## [WORK INSTRUCTIONS]
In the reading group post, which source's proof of de Finetti's theorem did the writer present?

NP Bayes Reading Group: 4th meeting

Last Friday, while everyone else was toweling dry and/or knocking small crustaceans out of their ears, I presented a proof of de Finetti’s theorem given in (Heath and Sudderth, 1976).

When presented with an infinite sequence of coinflips, $X_1, X_2, \dots$, we as frequentists presume that each coin is drawn independently from the same distribution. That is, $X_k \sim \text{Bernoulli}(\theta)$, for some $\theta$, and the joint probability of our data, as we receive it, factorizes as $p(x_1, \dots,x_N) = \prod_{k=1}^N p(x_k)$. Although we don’t know what $\theta$ is when the coins start falling, $\theta$ is not random. Our uncertainty is due to finite sample-size; in fact, $\lim_{N\rightarrow \infty} \frac{1}{N}\sum_{k=1}^N X_k = \theta$.

On the other hand, as Bayesians, $\theta$ is a random variable, and its distribution $p(\theta)$ reflects our prior uncertainty about its value. To obtain our joint probability we marginalize over $\theta$ and end up with $p(x_1, \dots,x_N) = \int \prod_{k=1}^N p(x_k | \theta) p(\theta)d\theta$. Now the sequence is $X_1, X_2,\dots$ is not independent, but it is infinitely-exchangeable: although the $X_k$ are not independent, their ordering doesn’t matter.

So, mixing conditionally-independent distributions with a prior over $\theta$ results in an exchangeable sequence of random variables. The de Finetti theorem states that the converse is also true:

Theorem 1 (de Finetti) A sequence of Bernoulli random variables ${X_1, X_2, \dots}$ is infinitely-exchangeable if and only if there exists a random variable ${\theta}$ with distribution function ${F(\theta)}$ such that the joint probability has the form

$\displaystyle p(x_1, \dots, x_n) = \int \prod_{i=0}^{n} p(x_i|\theta) dF(\theta) \ \ \ \ \ (1)$

This is seen as validating the Bayesian point of view by its implication that, when the data is (infinitely) exchangeable, there must exist a parameter with a prior and a likelihood $p(x|\theta)$ with respect to which the data is conditionally independent.

## [PROVIDED MATERIAL]
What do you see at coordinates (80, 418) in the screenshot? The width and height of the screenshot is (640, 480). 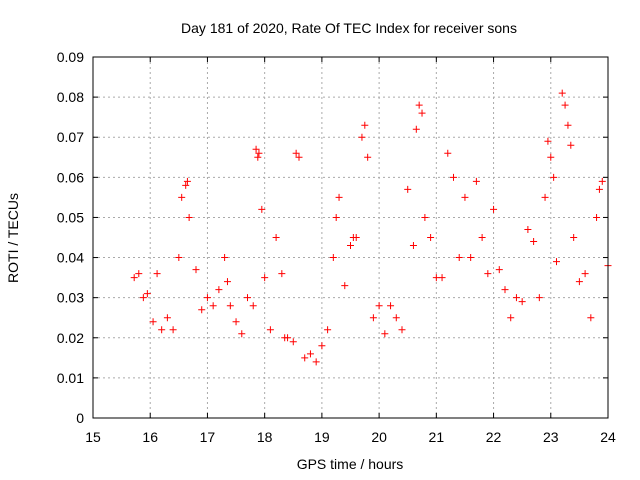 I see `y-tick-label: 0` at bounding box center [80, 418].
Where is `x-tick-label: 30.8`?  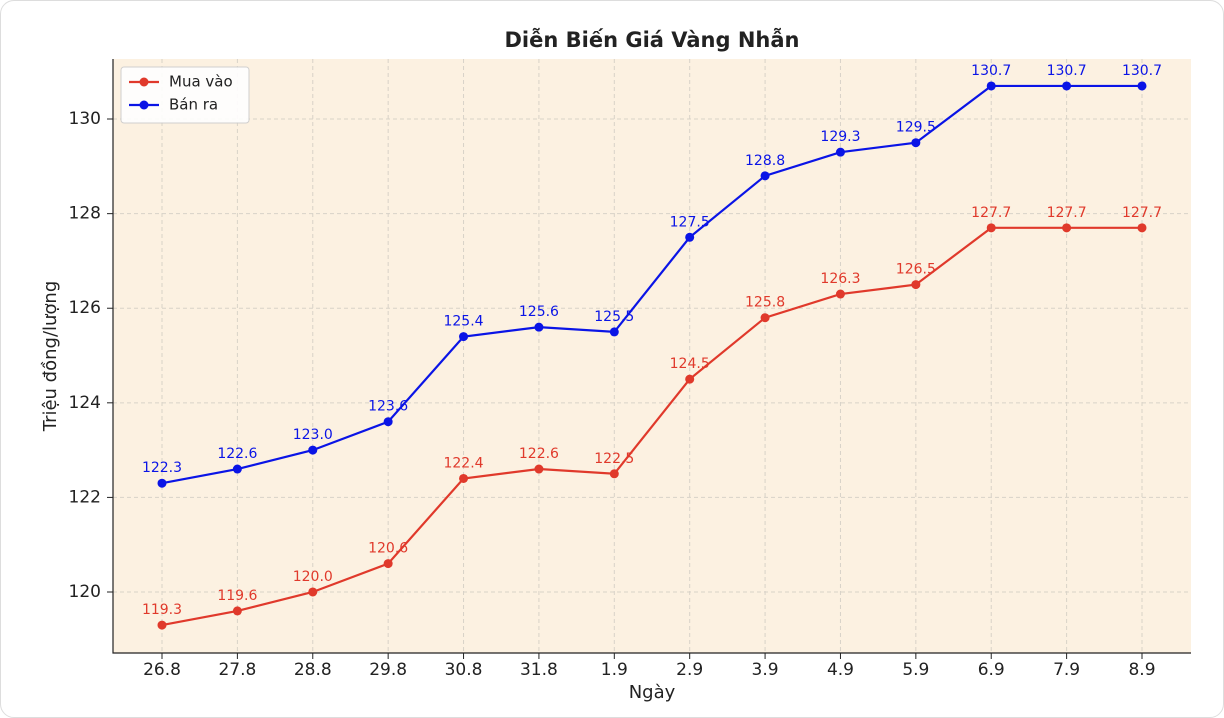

## [WRITTEN ANSWER]
The proof given in Heath and Sudderth, 1976.